***UPDATE***: After news of this story went viral globally, the pastor has been released. He said it “wasn’t luck” and that it was “God! Period!” that rescued him. Here’s his full reaction. Read the original report:
An activist pastor, who has been a prominent critic of Zimbabwe’s longtime president, is facing up to 20 years behind bars after the government accused him of subversion.
His crime? Posting this video:
Im not going to sit around and just let it happen all over again. Things are getting worse and we are the ones suffering. Please people of Zimbabwe let's save our nation
Posted by Evan Mawarire on Saturday, September 23, 2017
Zimbabwean pastor Evan Mawarire is the man in the video, and he stepped down from his pulpit as police arrested him again on Sunday, after he posted this along with several other videos on social media that showed long lines of people waiting for fuel.
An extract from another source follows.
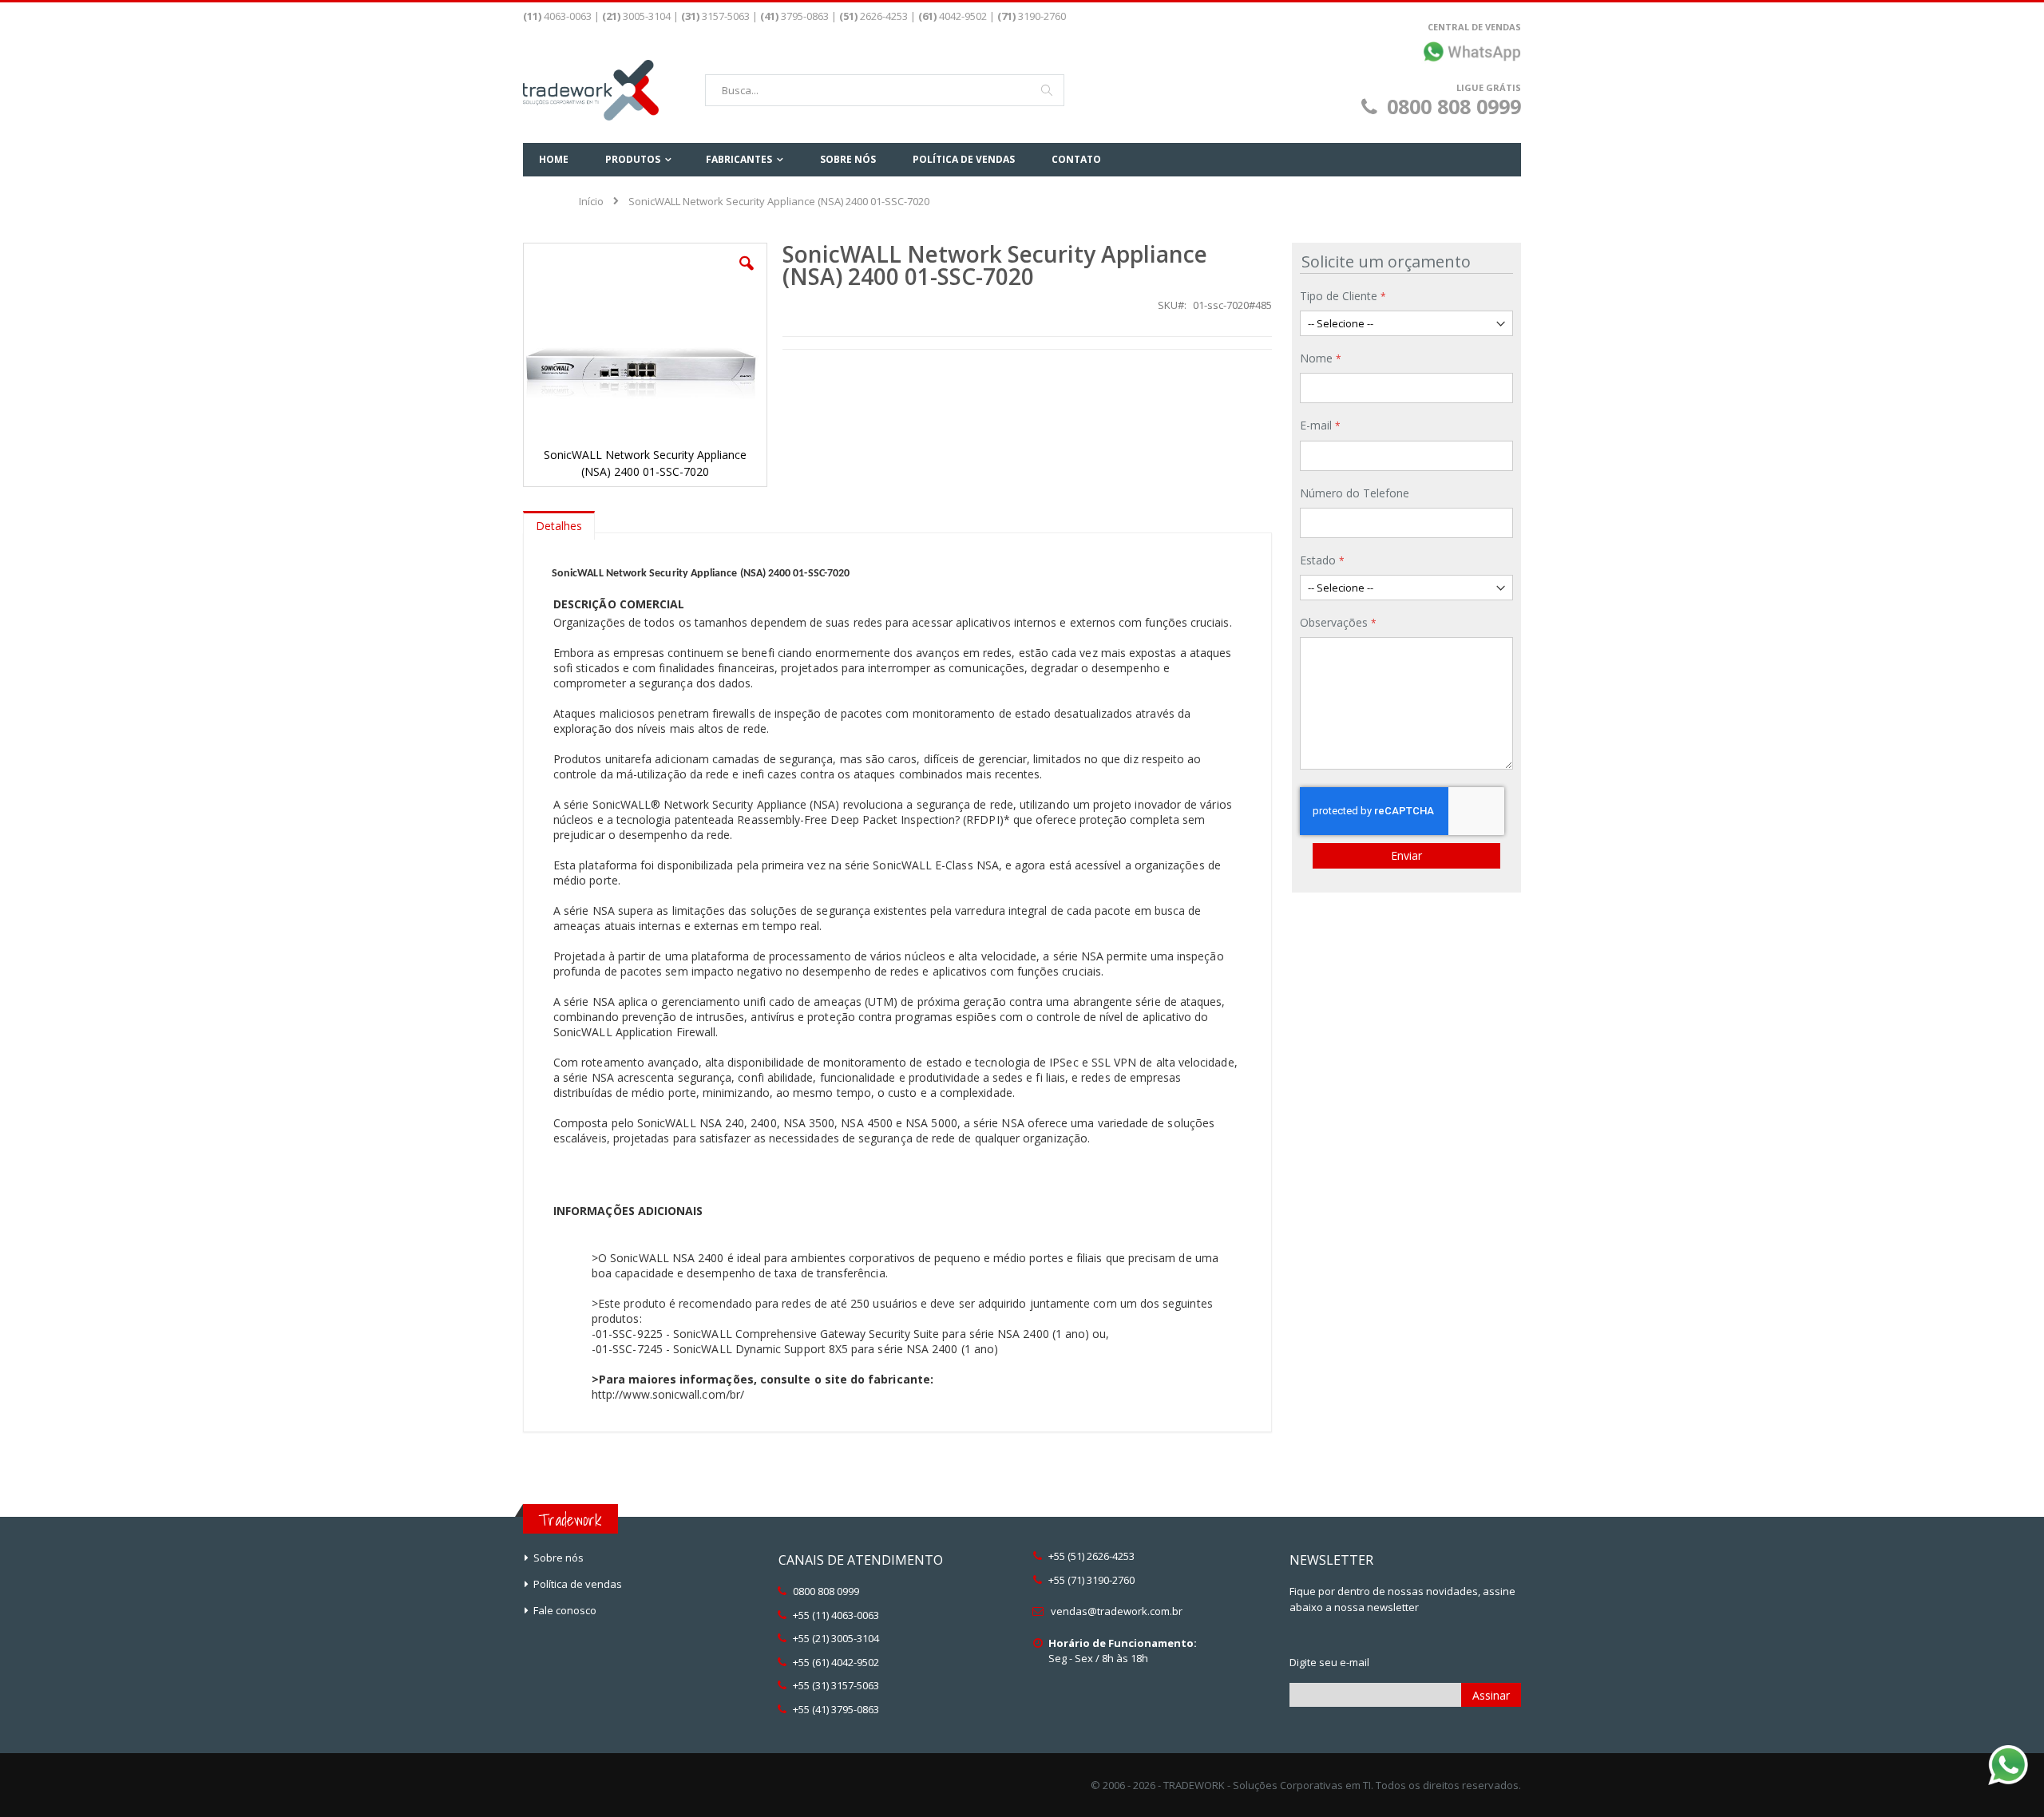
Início (591, 201)
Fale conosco (564, 1610)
In the videos, Mawarire lambasted the regime of 93-year-old President Robert Mugabe for not addressing the economic issues affecting the once-prosperous southern African nation. The clergyman called on fellow Zimbabweans to peacefully protest against the gas shortages and sudden price hikes across the country.
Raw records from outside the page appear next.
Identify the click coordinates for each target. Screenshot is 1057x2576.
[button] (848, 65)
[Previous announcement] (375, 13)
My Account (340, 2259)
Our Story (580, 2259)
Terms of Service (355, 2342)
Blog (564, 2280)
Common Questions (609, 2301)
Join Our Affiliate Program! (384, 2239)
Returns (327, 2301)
“Our government needs to be serious,” Mawarire said in a video posted Saturday. “You guys are going to have to stop this nonsense; it’s killing us. You’re destroying our lives, you’re destroying our future and we can’t continue on like this.”
“We must do something about this,” he appealed to Zimbabweans in the video. “We cannot just sit back. I’m not going to just let this happen.”
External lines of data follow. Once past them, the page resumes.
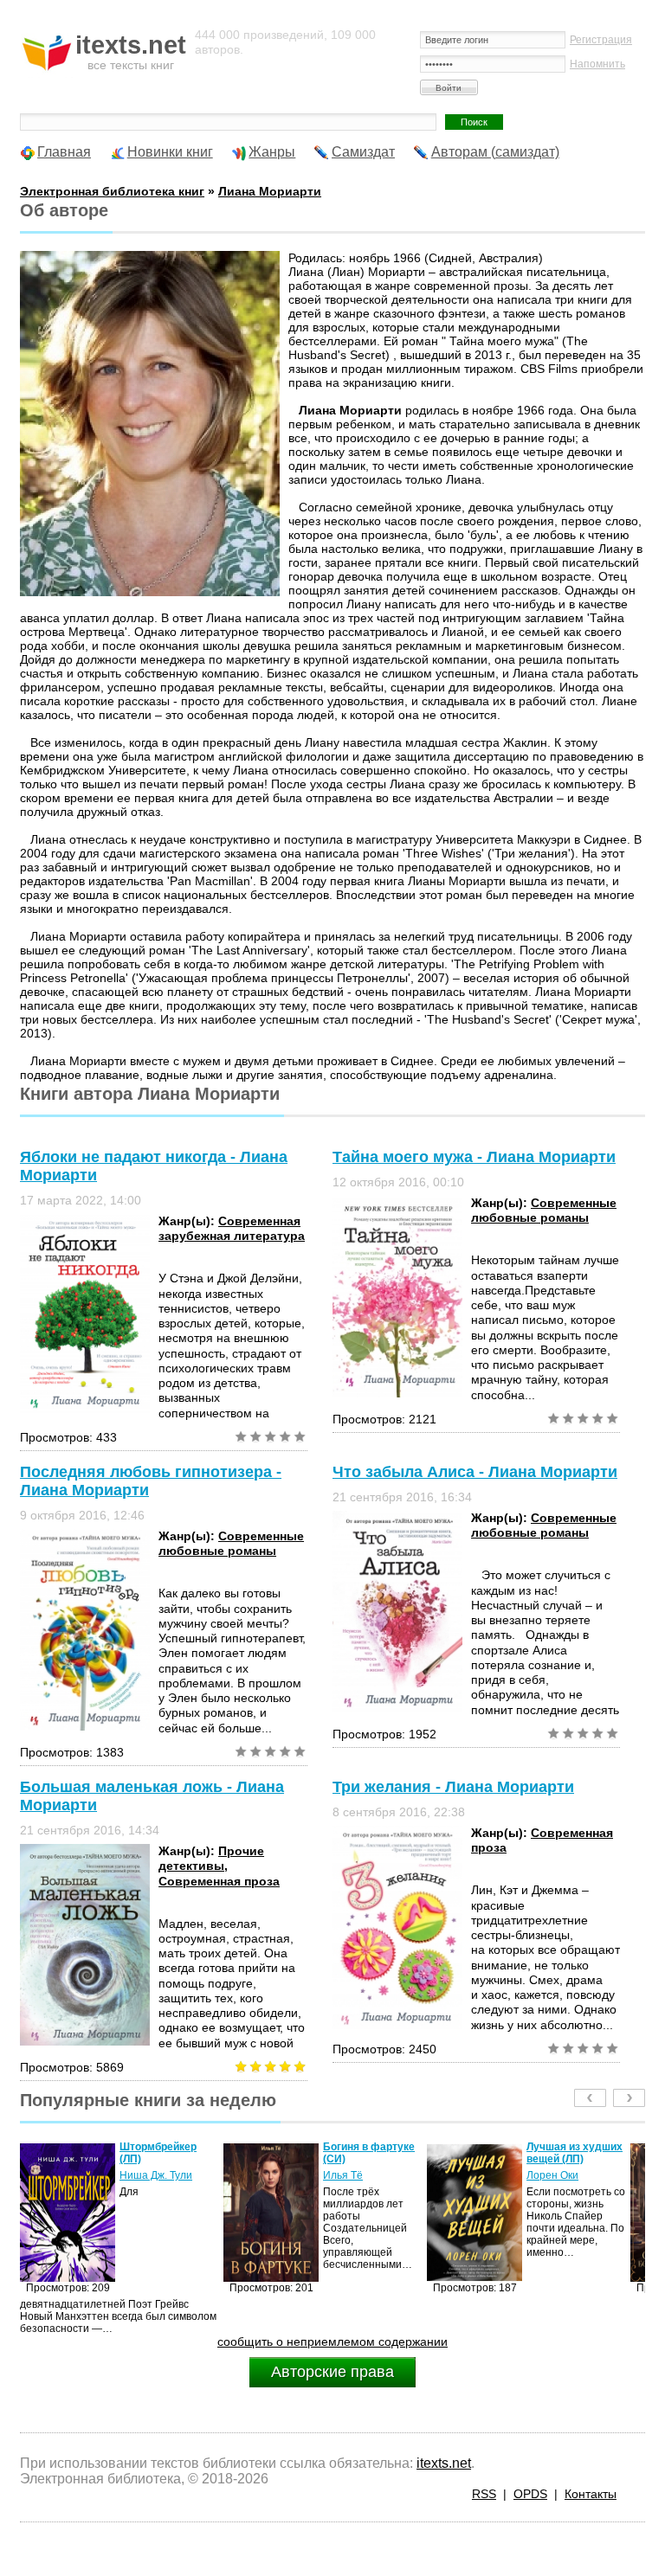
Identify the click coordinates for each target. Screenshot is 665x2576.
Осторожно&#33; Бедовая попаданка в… (569, 2159)
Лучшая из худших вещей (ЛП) (371, 2153)
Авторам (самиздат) (495, 152)
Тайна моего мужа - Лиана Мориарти (474, 1157)
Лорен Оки (349, 2175)
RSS (484, 2494)
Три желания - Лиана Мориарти (453, 1786)
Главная (64, 152)
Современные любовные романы (544, 1210)
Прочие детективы (211, 1858)
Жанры (272, 152)
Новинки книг (170, 152)
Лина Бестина (561, 2187)
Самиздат (363, 152)
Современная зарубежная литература (231, 1228)
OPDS (530, 2494)
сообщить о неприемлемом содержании (332, 2341)
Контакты (591, 2494)
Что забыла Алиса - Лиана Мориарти (474, 1472)
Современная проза (219, 1881)
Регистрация (601, 40)
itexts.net (443, 2463)
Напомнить (597, 64)
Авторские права (332, 2371)
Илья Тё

The pastor then quoted Proverbs 11:10: “When the righteous prosper, the city rejoices; when the wicked perish, there are shouts of joy.”
“Let’s have hope in each other,” Mawarire said. “God bless you. As a pastor, I pray for this country”
Appearing at the High Court of Zimbabwe on Monday, Mawarire pleaded not guilty to two charges of subverting the government and two charges of inciting public violence, which were linked to his anti-government campaigns earlier this year. He is slated to appear in court again on Tuesday regarding Sunday’s charges, according to CNN.
Zimbabwean state prosecutor Chris Mtungadura, who has lined up eight witnesses, argued that Mawarire’s social media posts last year were meant to incite people to overthrow the government.
Mawarire’s defense lawyer, Harrison Nkomo said his client was acting “in a lawful manner,” according to Reuters.
“He was exercising his constitutional rights of challenging the policies of government,” Nkomo told the court on Monday.
Mawarire’s social media campaign, #ThisFlag, gained steam in 2016 after the pastor draped himself in Zimbabwe’s flag and urged the government to address rampant corruption and the failing economy. His videos helped spark the largest protest to take place in the country in several years.
Fearing for his life, Mawarire fled to the United States last year after his involvement in demonstrations. When he returned to Harare in February, the husband and father was immediately arrested and charged with subversion, according to CNN.
— #ThisFlag E Mawarire (@PastorEvanLive) March 24, 2017
Zimbabwe’s financial woes have been exacerbated in recent years due to international sanctions over the government’s alleged electoral fraud and human right’s abuses. First as prime minister, then president, Mugabe is the only leader Zimbabwe has known since independence. He secured his seventh term as president in 2013 in a hotly disputed vote amid claims of election fraud.
Over the years, Mugabe’s regime has been accused of political violence, wrongfully arresting opposition and civil society activists, unlawfully evicting scores of residents and suppressing basic freedoms, among other things, according to a report by Human Rights Watch.